1.Lean forward into the air. Imagine moving forward in a pool of water. The water takes some of your weight. Air does the same thing, just harder to notice. Requires good relationship with the structure of your middle.
2. Release to the rear. With body moving forward release tension to the rear of your stride. Let ankle and foot relax on their way from the back of your stride to the front.
3. Moving over uneven terrain is easier with knee close together....more stable.
4. Moving with knees and feet closer together means less chance of rolling ankle.
5. After running at higher intensity take moment to release heat build up. This is easily done by lifting chest up, breathing in big, tilting head back and breathing out with mouth wide open. Use abs to push hot old air out of body. Do this a couple of time until you recognize increase saliva and then go back to normal. This can be done while jogging.

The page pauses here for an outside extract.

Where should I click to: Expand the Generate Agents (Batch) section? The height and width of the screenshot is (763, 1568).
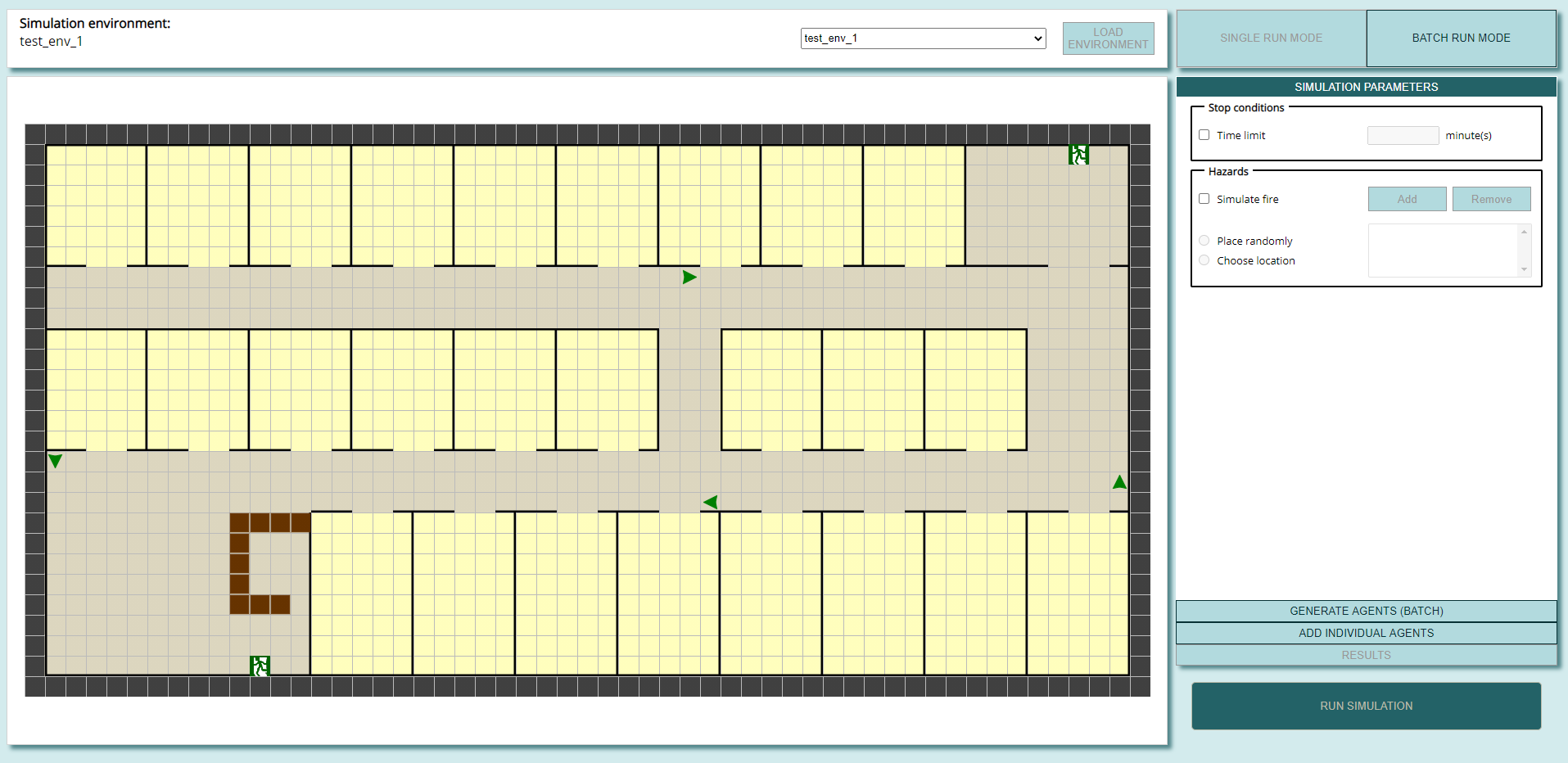[x=1366, y=611]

1. Running after a rain storm means all track on the ground in front of your are fresh.
2. Leaves on the trees means good cover for animals. Place added emphasis on hearing to be aware of what is going on around you.
1. Upright abs training. kneeling on blocks. chest high, back long. Middle=even on all side. Inhale down, lengthen spine up. Apply resistance from any direction. Possible training tools are.....stretching cords and bands.......hands and arms can increase or decrease force angle......weight bar can influence distance from axis of rotation.
2. Squats,knees together....no shoes....show how arch of feet natural flatten.....explain that flat feet are not flawed feet......
3. increase intensity to then train hot air release technique.